Some environments might limit the number of endpoints you can launch at a time. If this is the case, you can launch one SageMaker endpoint at a time. To stop a SageMaker endpoint in the AWS CDK app, you have to destroy the deployed endpoint stack and before launching the other endpoint stack.
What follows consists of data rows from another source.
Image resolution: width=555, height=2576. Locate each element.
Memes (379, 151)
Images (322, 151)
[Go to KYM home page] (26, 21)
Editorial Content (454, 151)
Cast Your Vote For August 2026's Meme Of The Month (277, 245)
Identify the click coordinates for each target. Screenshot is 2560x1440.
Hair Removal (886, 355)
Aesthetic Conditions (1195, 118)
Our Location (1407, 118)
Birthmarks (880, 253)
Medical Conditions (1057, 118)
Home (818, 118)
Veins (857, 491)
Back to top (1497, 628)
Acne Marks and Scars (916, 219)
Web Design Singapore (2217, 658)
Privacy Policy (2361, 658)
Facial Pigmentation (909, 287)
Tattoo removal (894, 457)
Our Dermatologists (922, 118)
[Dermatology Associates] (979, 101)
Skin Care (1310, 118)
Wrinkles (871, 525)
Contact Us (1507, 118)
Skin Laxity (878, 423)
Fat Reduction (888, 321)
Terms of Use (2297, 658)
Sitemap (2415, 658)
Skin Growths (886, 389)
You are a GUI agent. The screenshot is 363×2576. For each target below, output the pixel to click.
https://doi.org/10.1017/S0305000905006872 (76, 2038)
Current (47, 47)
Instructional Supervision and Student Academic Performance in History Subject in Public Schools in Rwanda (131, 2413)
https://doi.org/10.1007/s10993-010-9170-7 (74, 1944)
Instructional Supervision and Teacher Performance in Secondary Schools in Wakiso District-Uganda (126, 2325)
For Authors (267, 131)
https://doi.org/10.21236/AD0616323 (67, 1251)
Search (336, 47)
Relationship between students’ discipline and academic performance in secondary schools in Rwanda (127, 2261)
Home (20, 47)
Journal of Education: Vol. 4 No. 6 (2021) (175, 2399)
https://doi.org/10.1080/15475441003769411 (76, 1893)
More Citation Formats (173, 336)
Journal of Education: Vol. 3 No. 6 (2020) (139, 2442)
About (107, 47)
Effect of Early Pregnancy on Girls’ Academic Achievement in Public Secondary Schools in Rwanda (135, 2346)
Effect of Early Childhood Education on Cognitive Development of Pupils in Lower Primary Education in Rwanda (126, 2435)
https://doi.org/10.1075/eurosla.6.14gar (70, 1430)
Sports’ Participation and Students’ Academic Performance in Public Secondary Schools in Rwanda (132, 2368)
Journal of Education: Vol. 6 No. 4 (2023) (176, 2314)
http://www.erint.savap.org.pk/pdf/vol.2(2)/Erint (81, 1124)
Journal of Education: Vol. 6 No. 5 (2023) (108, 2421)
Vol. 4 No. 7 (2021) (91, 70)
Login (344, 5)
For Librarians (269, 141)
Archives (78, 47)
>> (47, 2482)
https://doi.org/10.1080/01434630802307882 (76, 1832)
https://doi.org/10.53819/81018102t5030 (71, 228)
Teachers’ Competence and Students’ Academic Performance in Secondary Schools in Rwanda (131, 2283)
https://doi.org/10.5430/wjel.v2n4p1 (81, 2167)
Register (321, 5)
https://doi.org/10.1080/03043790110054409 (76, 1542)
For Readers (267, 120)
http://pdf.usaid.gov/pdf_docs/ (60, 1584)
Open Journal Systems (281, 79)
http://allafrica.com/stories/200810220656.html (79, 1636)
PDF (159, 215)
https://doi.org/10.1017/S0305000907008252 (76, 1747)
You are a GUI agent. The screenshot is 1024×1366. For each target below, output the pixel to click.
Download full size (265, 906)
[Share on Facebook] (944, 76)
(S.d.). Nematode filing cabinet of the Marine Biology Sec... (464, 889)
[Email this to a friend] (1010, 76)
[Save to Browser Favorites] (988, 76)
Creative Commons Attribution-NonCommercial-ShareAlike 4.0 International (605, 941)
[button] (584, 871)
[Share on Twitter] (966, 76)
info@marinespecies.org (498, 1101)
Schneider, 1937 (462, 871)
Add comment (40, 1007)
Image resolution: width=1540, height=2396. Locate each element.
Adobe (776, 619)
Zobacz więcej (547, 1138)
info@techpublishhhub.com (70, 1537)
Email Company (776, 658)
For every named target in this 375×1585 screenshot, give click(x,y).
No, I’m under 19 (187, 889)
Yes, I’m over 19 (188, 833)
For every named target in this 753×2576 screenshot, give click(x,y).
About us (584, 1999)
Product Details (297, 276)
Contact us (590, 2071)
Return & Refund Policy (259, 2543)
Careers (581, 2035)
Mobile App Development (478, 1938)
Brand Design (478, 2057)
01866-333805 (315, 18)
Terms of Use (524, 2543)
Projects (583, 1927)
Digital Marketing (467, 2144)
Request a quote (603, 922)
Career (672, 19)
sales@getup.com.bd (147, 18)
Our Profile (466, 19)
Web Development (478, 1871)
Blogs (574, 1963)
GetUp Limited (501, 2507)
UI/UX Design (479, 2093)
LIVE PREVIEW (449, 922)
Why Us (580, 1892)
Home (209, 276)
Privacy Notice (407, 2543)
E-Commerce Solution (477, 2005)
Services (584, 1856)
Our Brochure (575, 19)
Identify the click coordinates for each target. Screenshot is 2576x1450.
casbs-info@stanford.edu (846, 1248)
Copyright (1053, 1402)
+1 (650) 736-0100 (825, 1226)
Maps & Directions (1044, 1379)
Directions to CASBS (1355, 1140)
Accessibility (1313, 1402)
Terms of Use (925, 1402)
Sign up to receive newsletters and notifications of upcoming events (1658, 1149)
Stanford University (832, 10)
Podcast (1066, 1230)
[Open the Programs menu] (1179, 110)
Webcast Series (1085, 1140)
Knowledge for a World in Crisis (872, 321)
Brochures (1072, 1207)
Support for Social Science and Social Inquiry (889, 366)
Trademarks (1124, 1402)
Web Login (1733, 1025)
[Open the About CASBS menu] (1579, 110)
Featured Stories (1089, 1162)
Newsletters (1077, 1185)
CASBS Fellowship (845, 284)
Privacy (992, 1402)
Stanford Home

To turn down the image generation AI model endpoint, issue the following command:

$ cdk destroy GenerativeAiTxt2imgSagemakerStack

Then launch the text generation AI model endpoint stack:

$ cdk deploy GenerativeAiTxt2nluSagemakerStack

Enter y at the prompts.

After the text generation model endpoint stack is launched, complete the following steps:

  1. Go back to the web application and choose Text Generation in the navigation pane.
  2. The Input Context field is pre-populated with a conversation between a customer and an agent regarding an issue with the customers phone, but you can enter your own context if you’d like.
  3. Below the context, you will find some pre-populated queries on the drop-down menu. Choose a query and choose Generate Response.
  4. You can also enter your own query in the Input Query field and then choose Generate Response.

View the deployed resources on the console

On the AWS CloudFormation console, choose Stacks in the navigation pane to view the stacks deployed.

On the Amazon ECS console, you can see the clusters on the Clusters page.

On the AWS Lambda console, you can see the functions on the Functions page.

On the API Gateway console, you can see the API Gateway endpoints on the APIs page.

On the SageMaker console, you can see the deployed model endpoints on the Endpoints page.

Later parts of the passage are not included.